Oh and all fish were released to fight another day.
--Hop


----------



## seabo (Jun 29, 2006)

excellent reports yall! thanks for the pics! topwater trout is where its at!


----------



## ANGEL (May 21, 2004)

well Dave and my buddy Israel and i did about the same as yall
all our fish came mostly on red and white ss jrs
and a few on corkys


----------



## SKs Crappie Fishing (Mar 24, 2008)

WTG Mullet & Hop! 

there's nothing better than that top water blow up, exept setting the hooks!


----------



## pign&gign (Feb 8, 2009)

good job. thanks for the pics


----------



## standingroomonly (Apr 13, 2007)

good tops, good post! Jerry would be the first to tell ya that he can be bad luck . llol!


----------



## oc48 (Aug 13, 2005)

*fish*

big hop and mullet..nice man!! I need to get some salt water on my quick. it's been awhile!!!!


----------



## Captain Dave (Jul 19, 2006)

*This report Tops it !*

This report is Tops in my book.... There are some heathy ones there. Great job and thanks for sharing . I will keep this on the top of my mind and list..LOL

And to think I stayed home...... Well, Glad I did ...The yard sure does look like its the tops on the street .. And I ge to read a fine report as this.

WTG Guys !


----------



## Mullet (May 21, 2004)

*yard work*

"And to think I stayed home...... Well, Glad I did ...The yard sure does look like its the tops on the street ..."

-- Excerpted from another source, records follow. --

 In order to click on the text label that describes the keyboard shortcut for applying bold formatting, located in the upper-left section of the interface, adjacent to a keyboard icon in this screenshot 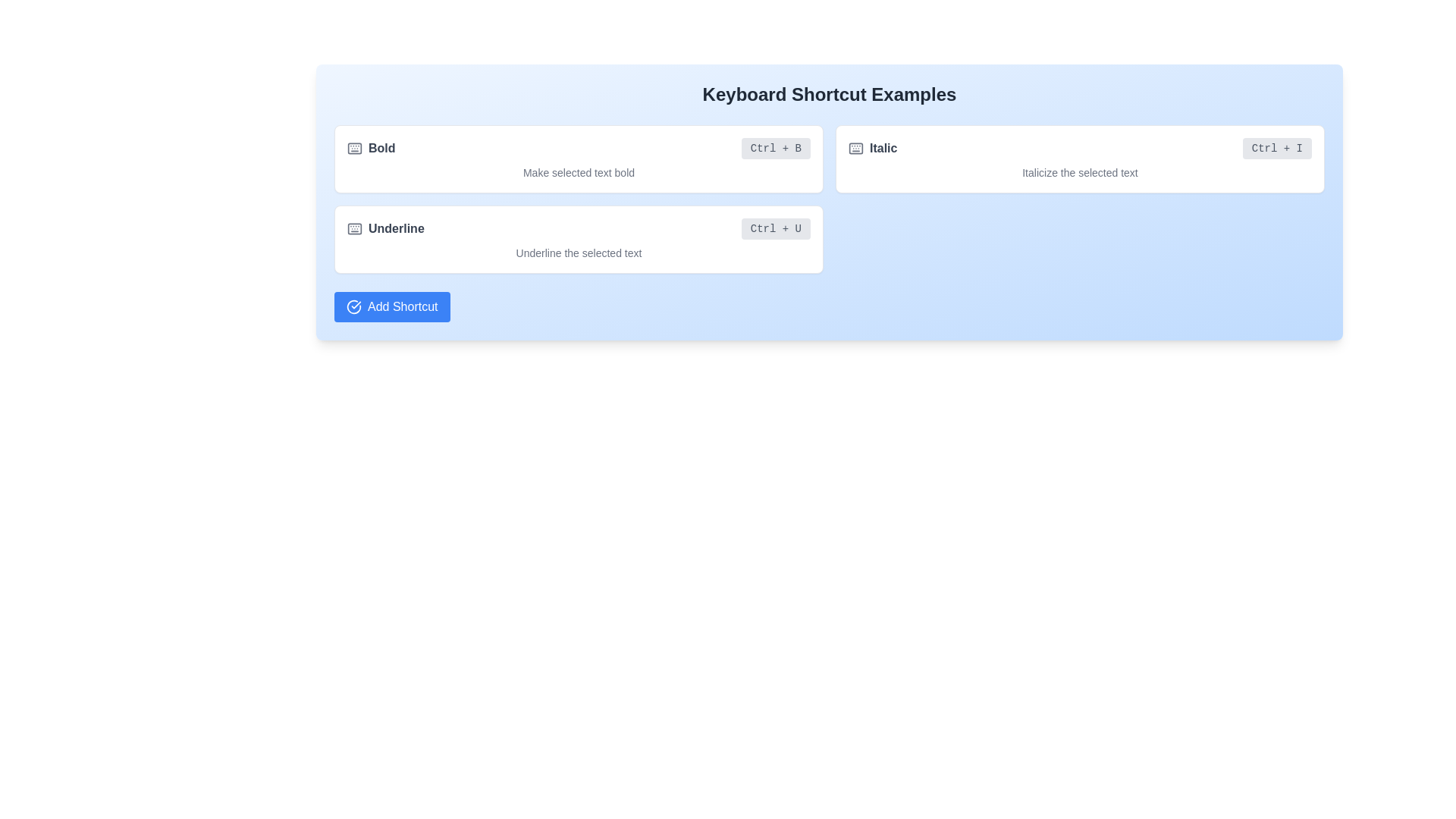, I will do `click(381, 149)`.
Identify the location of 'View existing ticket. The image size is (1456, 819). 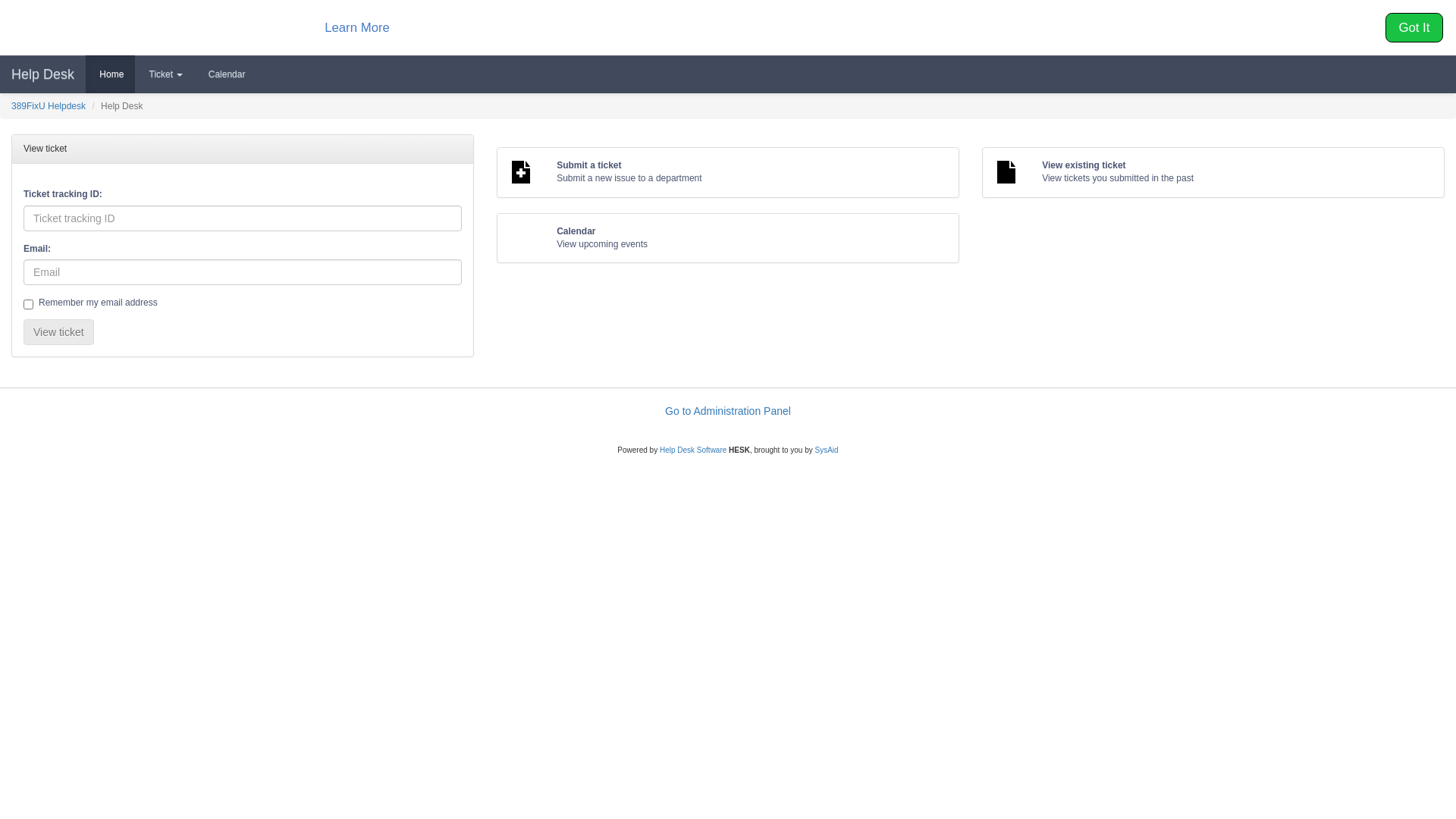
(1212, 171).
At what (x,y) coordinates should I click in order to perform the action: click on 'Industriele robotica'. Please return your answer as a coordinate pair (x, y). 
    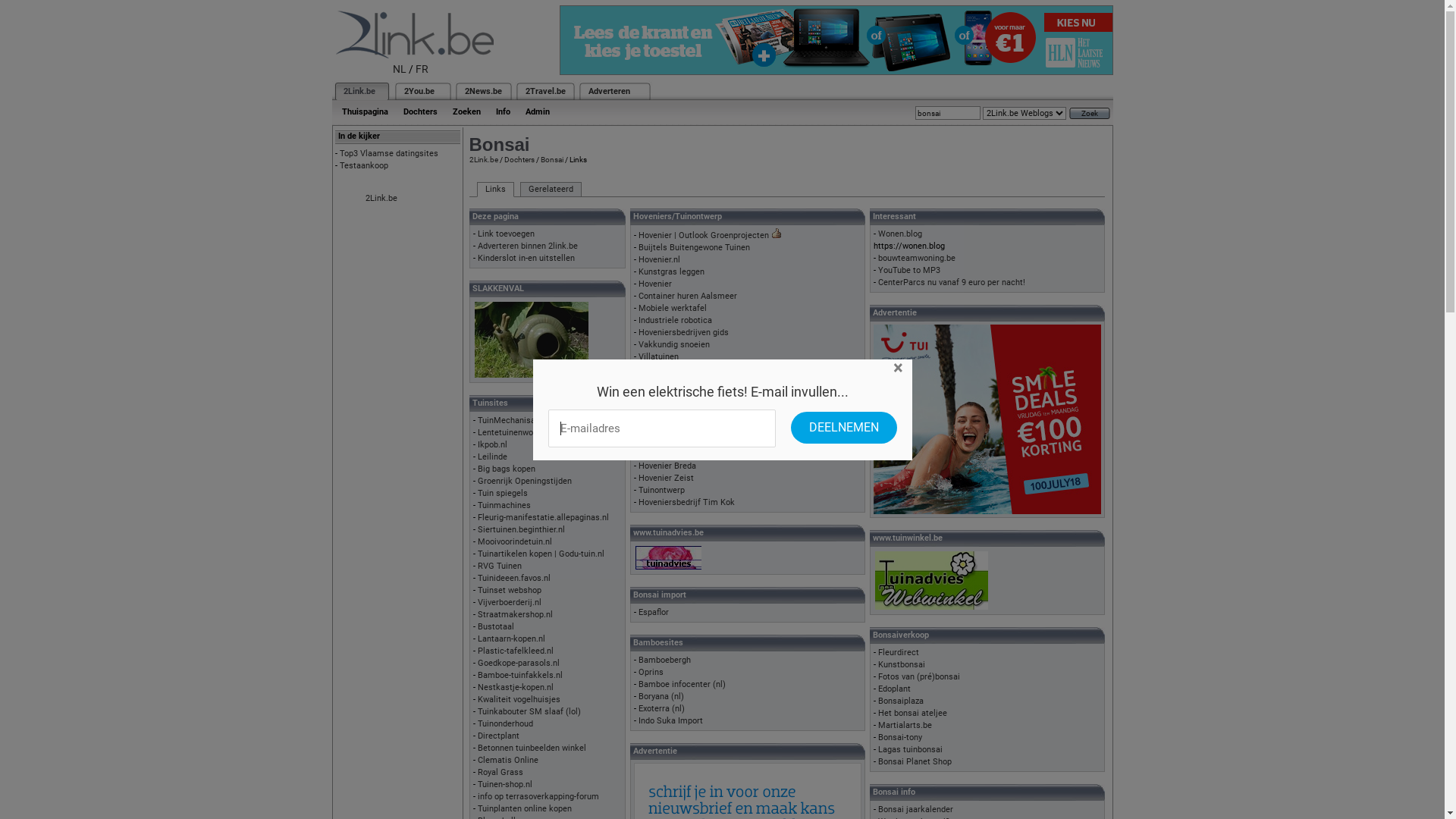
    Looking at the image, I should click on (674, 319).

Me too. Cpt Dave, I wish I had stayed home to do yard work. But I just had to get out. 
LOL


----------



## Captain Dave (Jul 19, 2006)

Thinking bout...Yardwork is a understatement.. It was Manicured...

FishOn......


----------



## The Machine (Jun 4, 2007)

nice looking trout, should go dancing more often


----------



## Gottagofishin (Dec 17, 2005)

Nice job again. 

#1 son and I got a late start because Mrs. GGF decided to make pancakes this morning. That and I forgot to set the alarm.

Hit the water about 10:30 and headed into a back lake to pick up a few reds. 

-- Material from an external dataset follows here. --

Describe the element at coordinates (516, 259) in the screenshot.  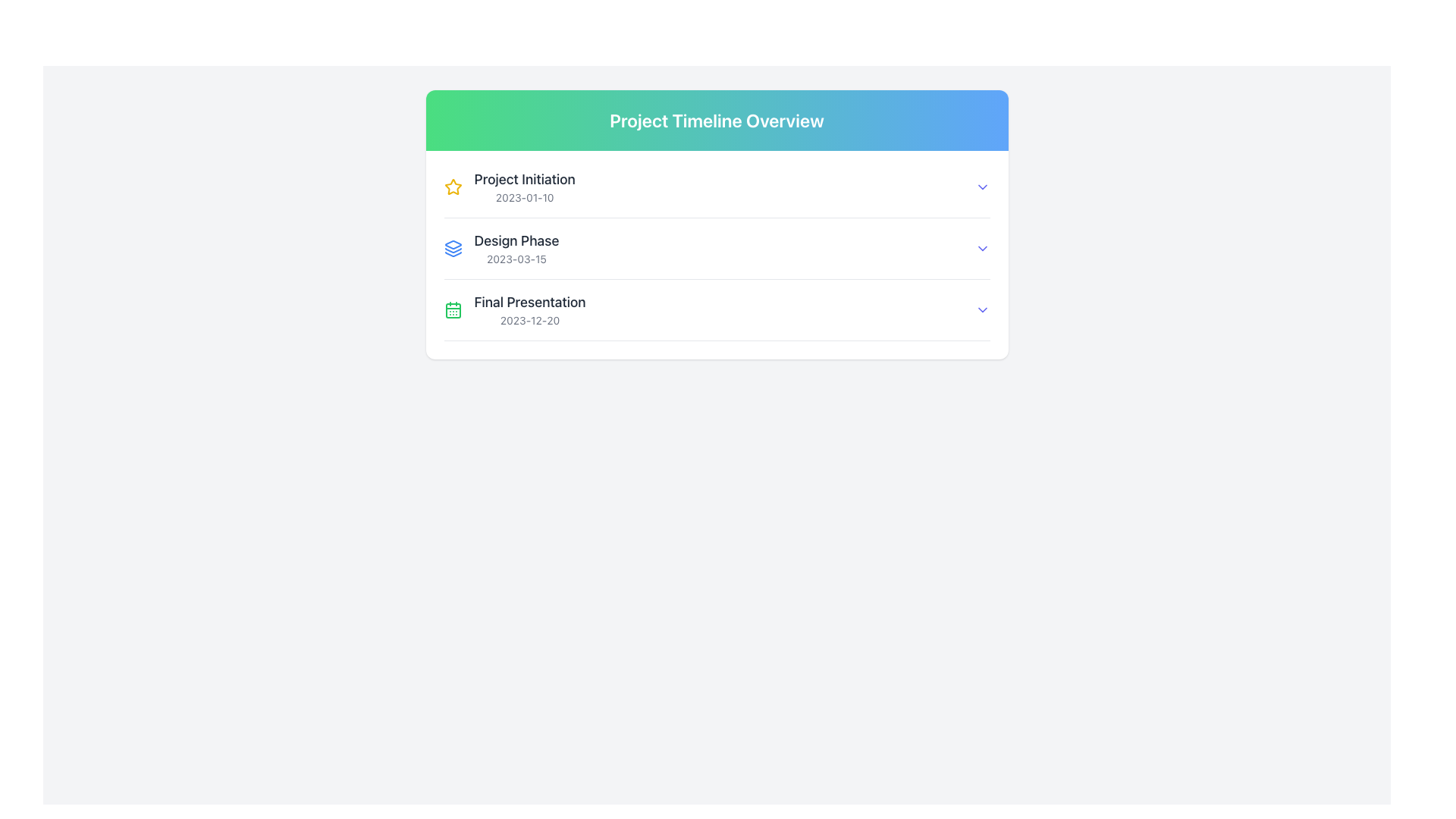
I see `the Text label that represents the date associated with the 'Design Phase' project milestone, which is positioned below the 'Design Phase' text in the vertical timeline` at that location.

I was battling the wind with the trolling motor, but #1 son managed 20" and 17" flounders in 30 minutes of fishing before the wind became too much.

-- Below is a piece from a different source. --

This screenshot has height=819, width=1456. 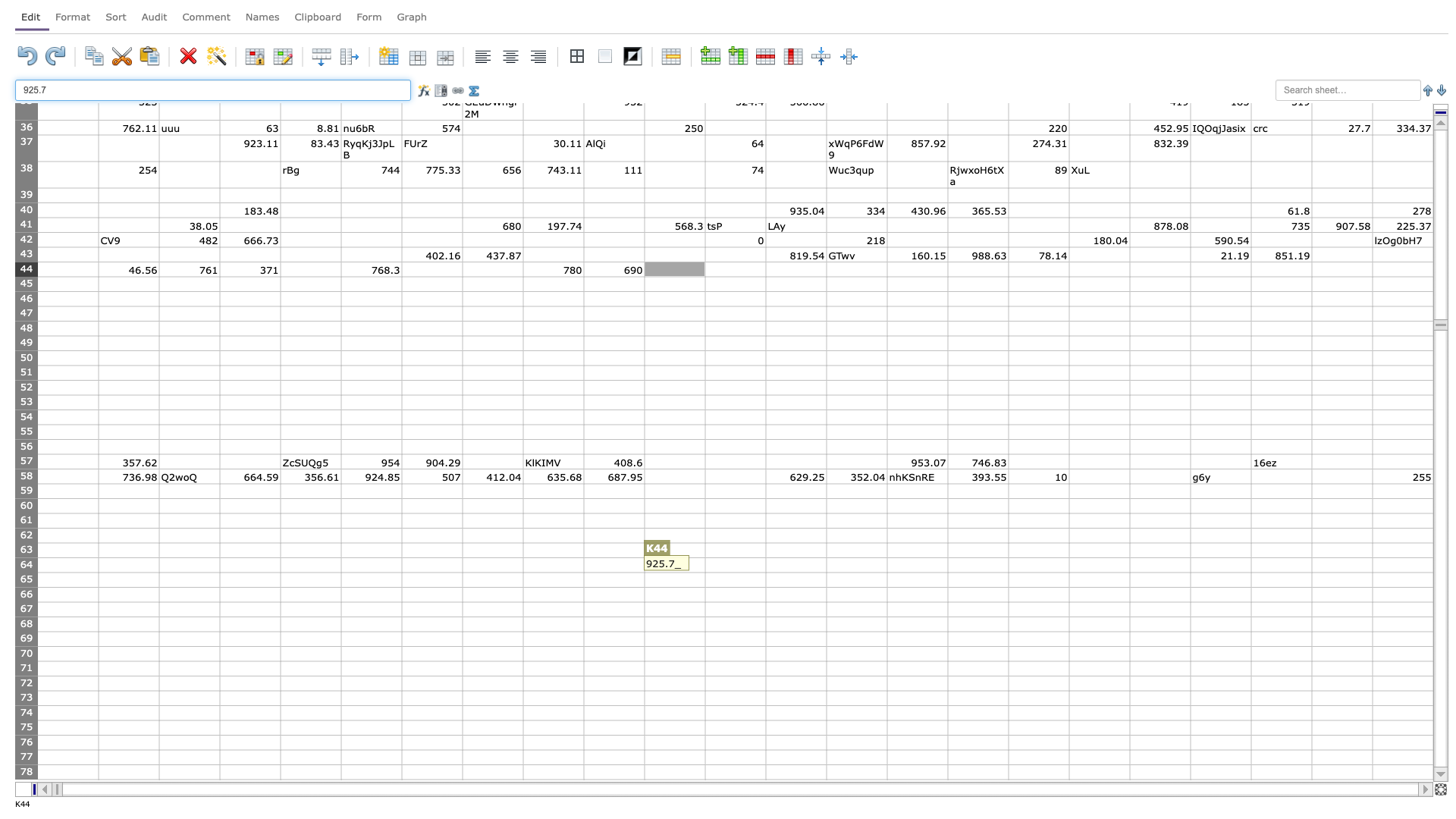 I want to click on bottom right corner of O64, so click(x=946, y=573).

When your trolling motor is at 100% and you're still losing ground, it's time to head to port.


----------



## outdooraggie2011 (Nov 24, 2008)

Awesome report mullet! We would have been to our favorite reef at daylight but we had a late night as well. Looks like we missed out! Very good looking trout by the way.


----------



## 27contender (Dec 22, 2008)

Thanks for the report.

At home


----------



## Capt. Chris Martin (May 22, 2004)

Love the hat Mullet. Thanks for sharing your report. Good stuff.

Chris


----------



## Fishwish (Aug 3, 2004)

I told Jay that our 50 mile tour of the bay on Friday "set him up" for when I couldn't go! Looks like I was right!


----------



## Redfishr (Jul 26, 2004)

WTG Mullet.......nice'uns


----------



## fishin geezer (Jul 20, 2004)

*Once Again...*

Once again, you show us all how it's done. Congrats, Jay!


----------



## spannymacker (Jan 3, 2008)

very nice report once again...wish you coulda got the bigun! Love the pics!


----------



## Crispito (Aug 30, 2005)

Those looked like some sexy ladies you had there! Glad to see/hear that they were hungry!

Tight Lines & Gig'Em
Cm3


----------



## MigllaFishKilla (Mar 3, 2009)

def. worth the hangover


----------



## Ryanlovesfishing (Mar 9, 2007)

nice solid trout man..keep up the good work


----------



## mikey01 (Oct 17, 2008)

I have noticed the Topwater Bite to be on fire like it was late summer first thing in the mornings,then it just stops as the sun starts to rise. and now that its cold again that just means we are going to have to wait longer before that 70º deg. water temp. life is just not fair!


----------